Wednesday, June 12, 2013


Urban planners generally love densities. Many call it "smart growth." Urban economists and urban geographers have embraced density as a proxy for networking opportunities and have suggested that all manner of positive interactions are made possible at high enough urban densities. Richard Florida expects "creative people" to seek high density settings.

I have previously suggested that it is inevitably more complex than that. First, it is misleading to characterize whole metropolitan areas by their overall density because that masks considerable variation within areas. Second, we know that there are successful clusters in high-density Manhattan as well as much lower density Silicon Valley.

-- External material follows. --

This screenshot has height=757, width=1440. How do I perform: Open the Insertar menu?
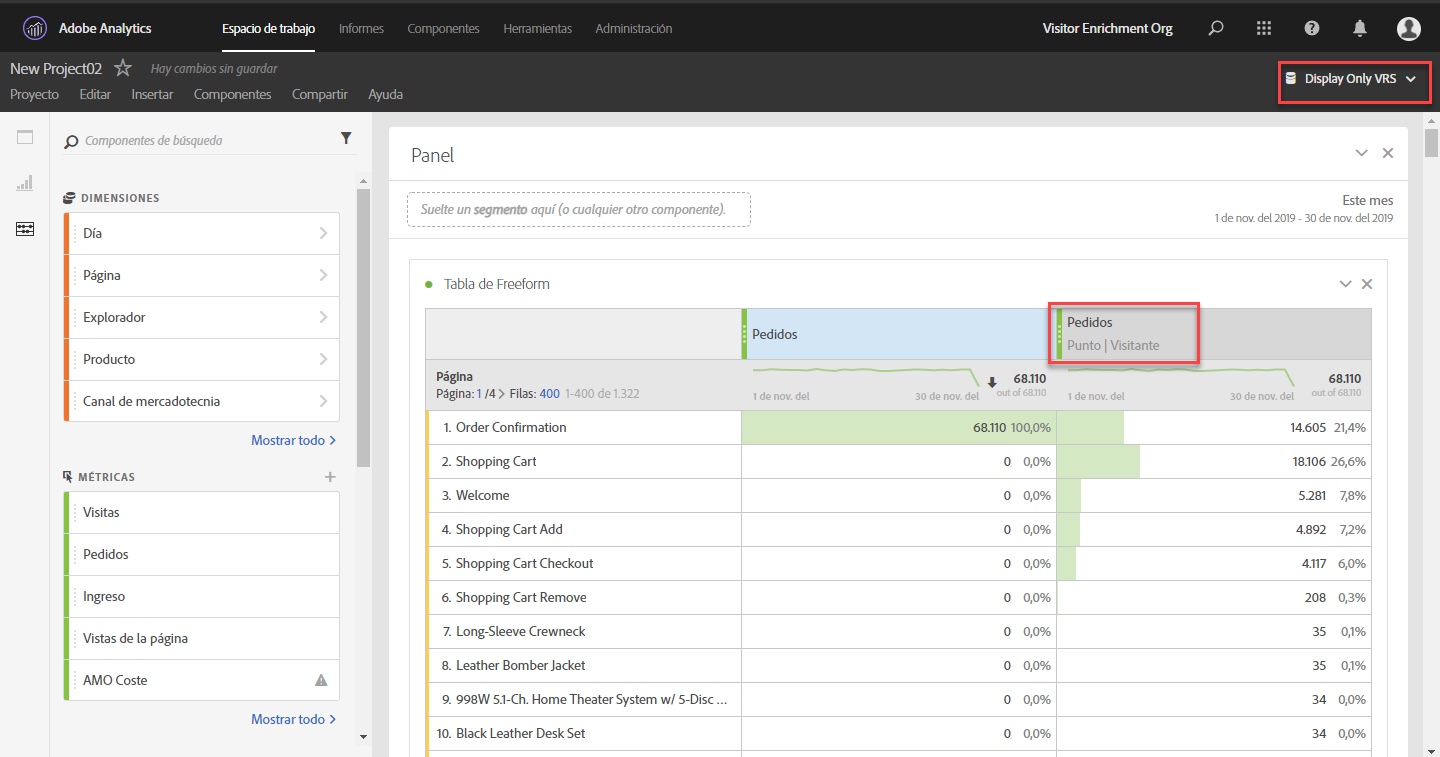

Path dependence is powerful and we do not expect either place to evolve so as to become like the other.

I have just read "Travel and the Built Environment: A Meta-Analysis" by Reid Ewing and Robert Cervero.  The authors survey the many elasticities that various researchers have estimated.  They admit right off the bat that, "Surprisingly, we find population and job densities to be only weakly associated with travel behavior once these other variables are controlled."  I am not surprised.

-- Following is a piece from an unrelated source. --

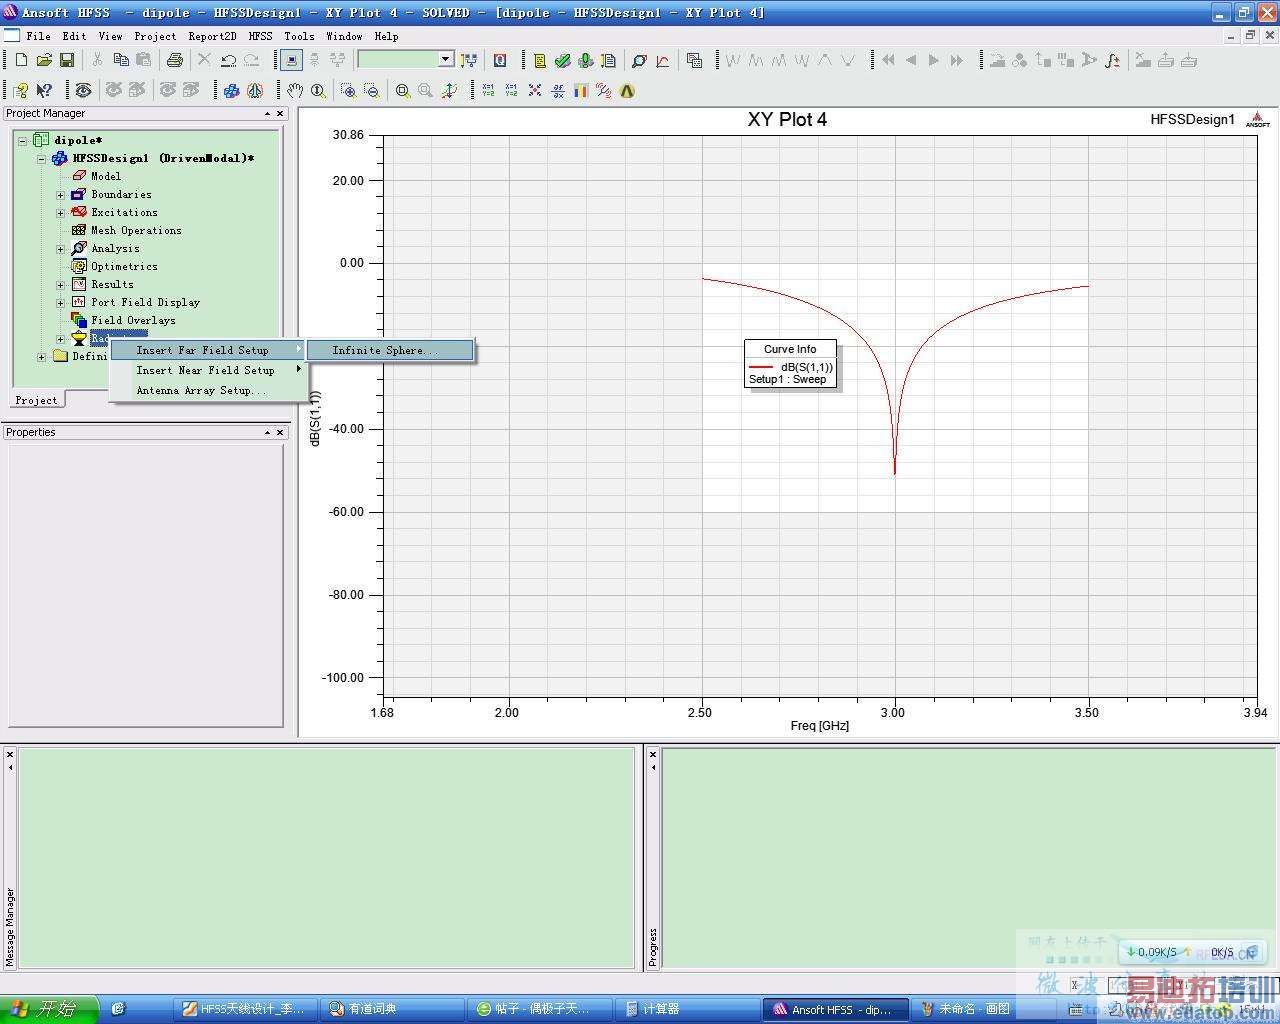Click the Open folder toolbar icon
1280x1024 pixels.
pos(44,61)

One meta-finding (of many) is the elasticity of vehicle miles traveled (VMT) with respect to household or population density (their Table 3) which they report is -0.04. This is very small but, for practical purposes, what does it mean?

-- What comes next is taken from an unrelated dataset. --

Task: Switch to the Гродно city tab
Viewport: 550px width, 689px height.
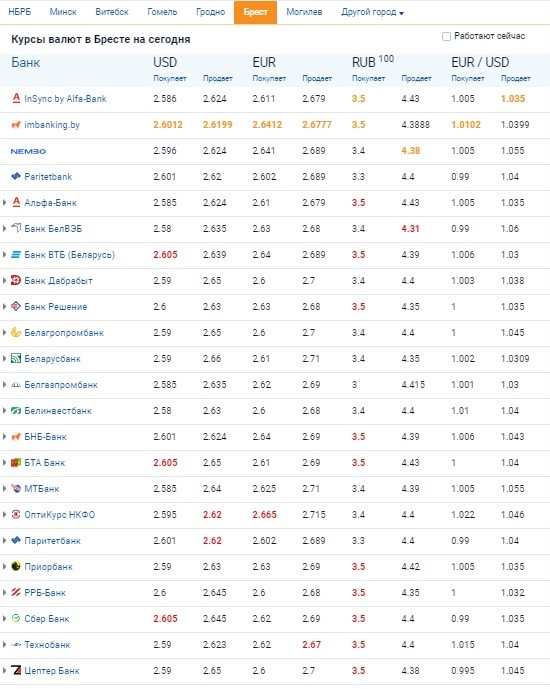Action: 210,12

New development occurs mostly at the fringes of metropolitan areas but there is also considerable "infill" development. In most cases, there will be pressures to develop the project at a higher density in the name of less VMT.  But there are two problems. First, more people traveling a little less could still generate more overall VMT. Second, if the higher density leaves more space available, would the space be developed? If so, we get even more people and more VMT.  If not, the space will have to be traversed by anyone going to or from the new development, creating more VMT. Simple rules are never adequate.

That aside, Google scholar yields 39,800 hits for the paired words "density" and "sustainability" since just 2009. A small sampling of these involves studies or tomes that link the two in a positive way.  That suggests yet another meta-study.